AI/ML & Forward Deployed Engineer
About the role
This position offers the opportunity to build and deploy high-impact AI, machine learning, and generative AI solutions from initial concept through production. You will combine software engineering, machine learning, and MLOps/LLMOps expertise to create scalable and reliable AI products.
Responsibilities
- Solve complex business problems through technologies such as LLMs, RAG pipelines, NLP, forecasting, and anomaly detection.
- Work across the full AI lifecycle, from experimentation and evaluation to deployment, monitoring, and continuous improvement.
- Ensure AI solutions meet enterprise requirements for data quality, governance, security, role-based access control, encryption, and auditability.

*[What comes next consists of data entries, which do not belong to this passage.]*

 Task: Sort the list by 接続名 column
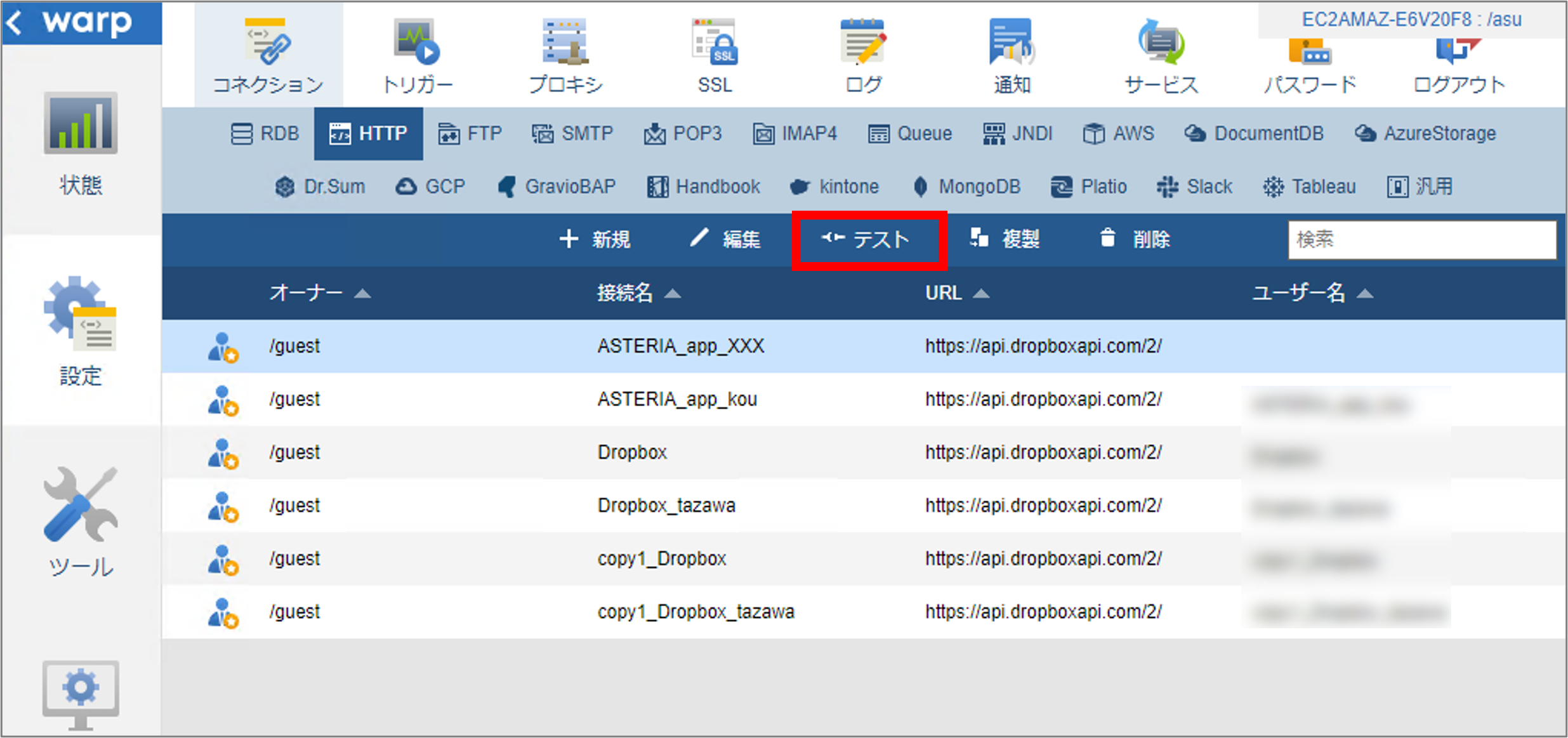click(638, 293)

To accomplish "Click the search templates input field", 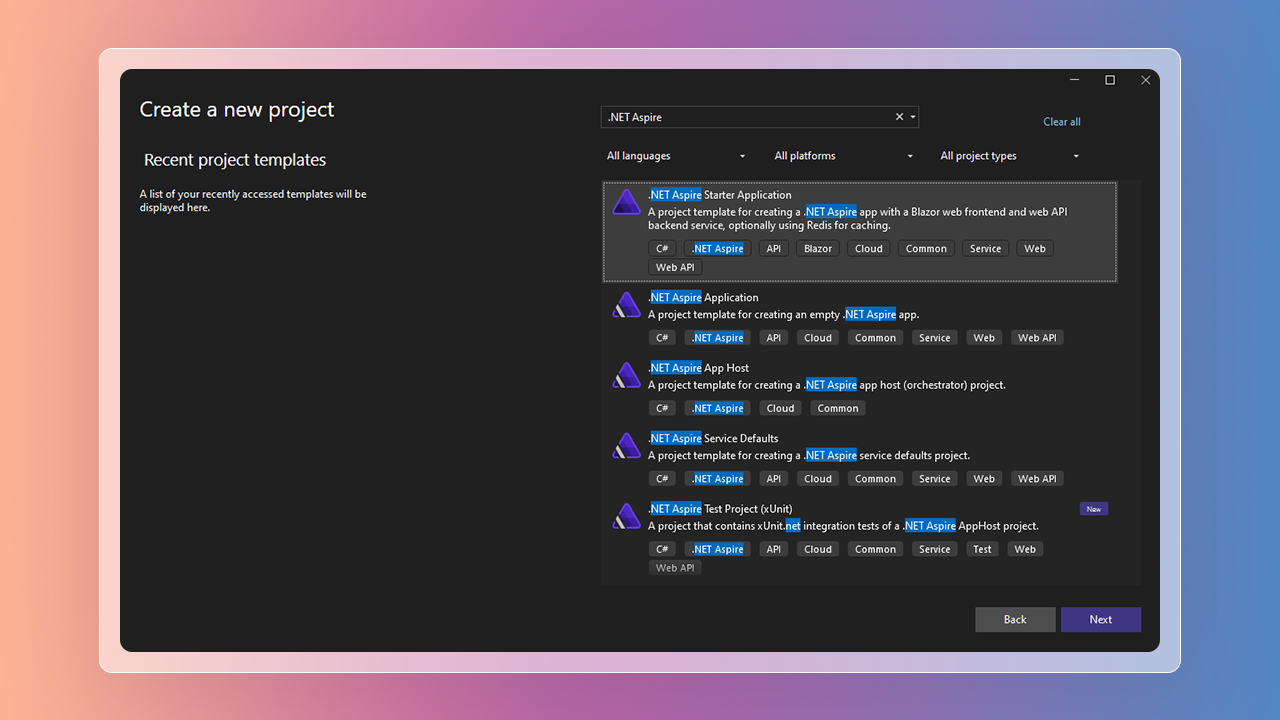I will tap(745, 117).
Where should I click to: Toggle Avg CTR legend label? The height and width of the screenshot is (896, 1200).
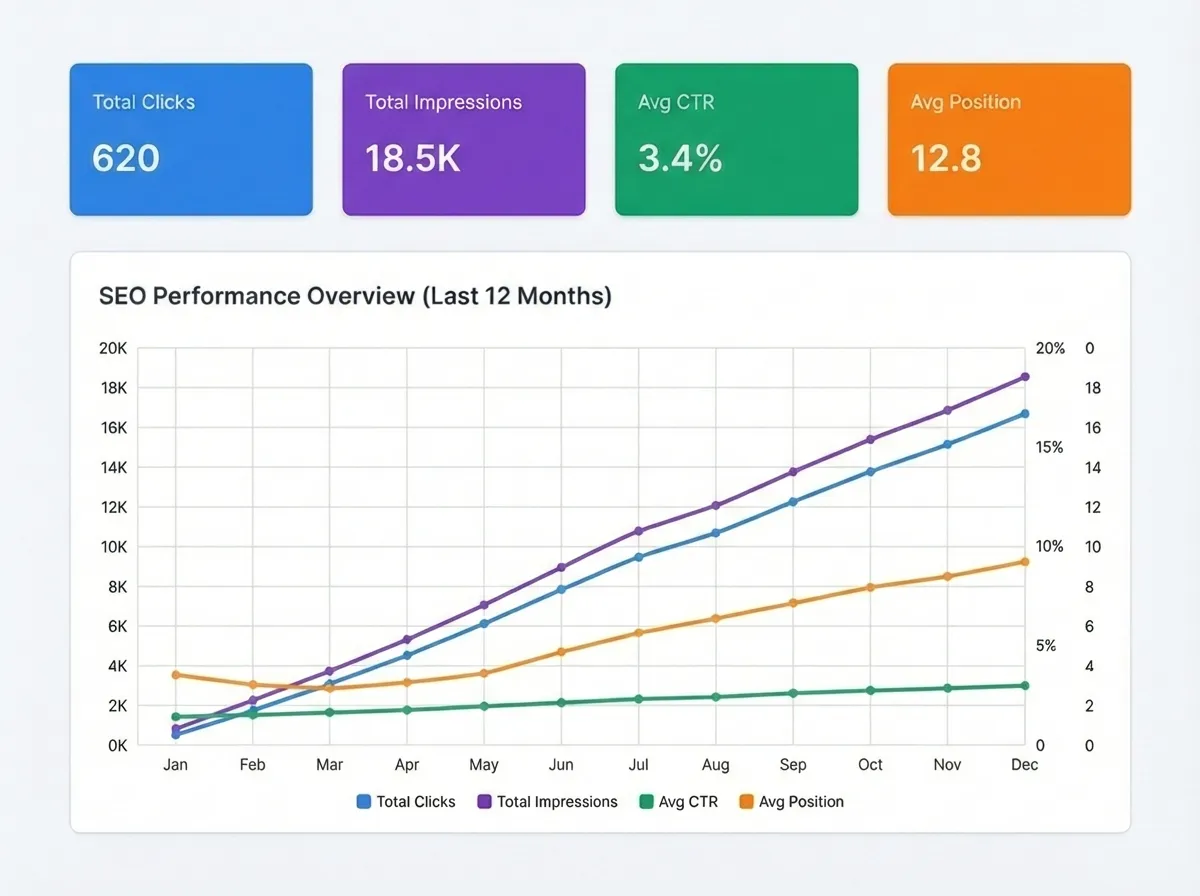(x=687, y=801)
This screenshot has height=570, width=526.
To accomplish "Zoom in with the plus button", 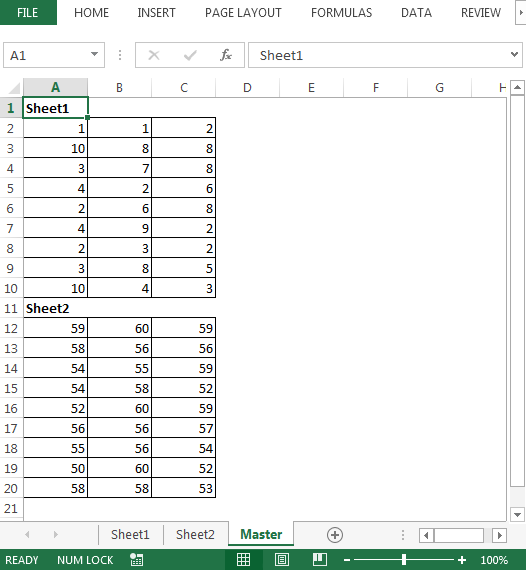I will 462,560.
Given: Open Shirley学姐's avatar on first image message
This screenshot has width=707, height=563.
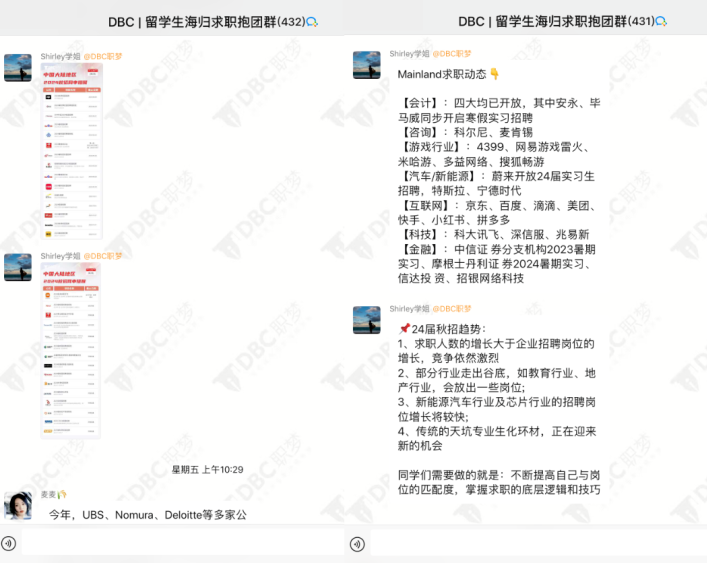Looking at the screenshot, I should (x=17, y=67).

- Collaborate with business and technical stakeholders to understand requirements, identify opportunities for AI adoption, and translate them into effective technical solutions.
- Support solutions through production operations, troubleshooting, optimization, and ongoing improvements.
Requirements
- 8+ years of professional software engineering or technical engineering experience.
- Strong hands-on experience in Machine Learning and AI/ML Engineering.
- Advanced Python development skills and practical experience with deep learning and machine learning techniques.
- Experience with NLP, forecasting, classification, regression, and anomaly detection.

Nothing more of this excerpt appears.